I have no doubt that staff at the Forbes Norris Clinic know most of the information in the Canadian manual. But I haven’t discovered any systematic or anticipatory way in which they share it. It’s the patients who need to be better informed.
To their credit, some of my care providers read this blog and my Caring Bridge site, and respond positively to my concerns. I’m told that I am not the usual ALS patient. Most people don’t want to know what’s coming because they get depressed. I’m sure this approach of not offering information until it is requested is not peculiar to the Forbes Norris Clinic. But the assumption that people — or their loved ones — would rather not know is just that, an assumption. Why not ask patients and their families how much they want to know and provide the relevant information? Or let them know that the information is available if they want it, and whom to ask for it.
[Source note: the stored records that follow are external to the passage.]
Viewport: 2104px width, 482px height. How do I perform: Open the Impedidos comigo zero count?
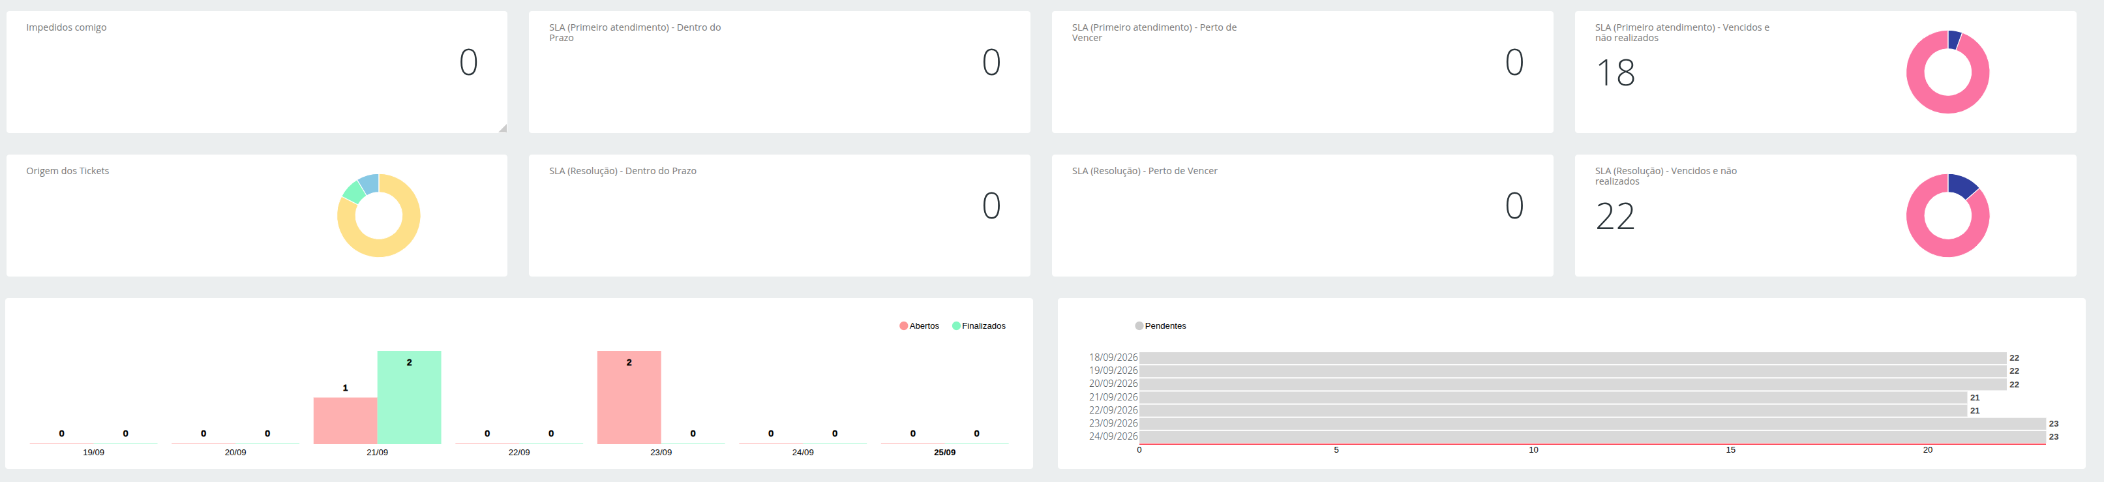pos(468,62)
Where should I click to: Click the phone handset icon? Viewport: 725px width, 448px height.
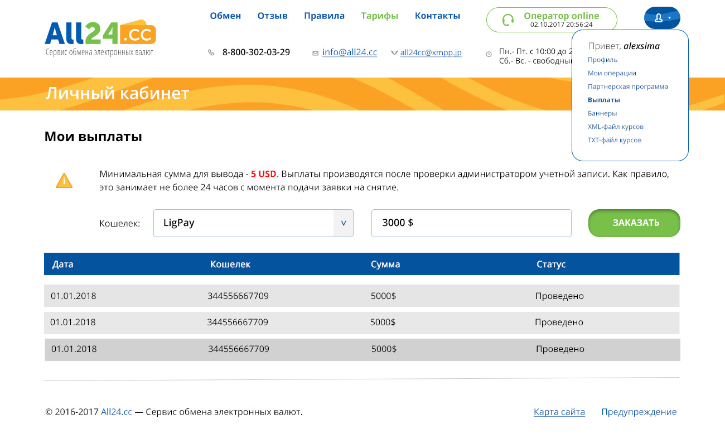[x=211, y=52]
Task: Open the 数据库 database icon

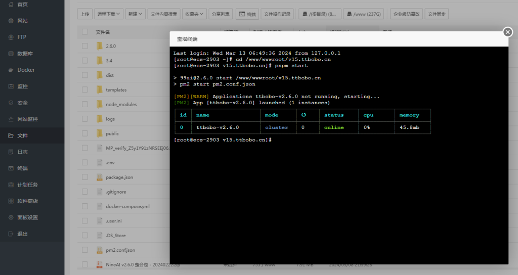Action: click(x=11, y=54)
It is simply not helpful to ALS patients to tell them that some center across the country has a good guide, or that the ALS Association (despite all its funding) has symptom management booklets that need updating. This is the age of the internet and extensive
communication among treatment centers. The professionals at the centers should vet the available information, and make it easily available to patients and their families.
And patients shouldn’t have to ask for the information. At every check up appointment, patients should be asked what information they need. And it should be given to them.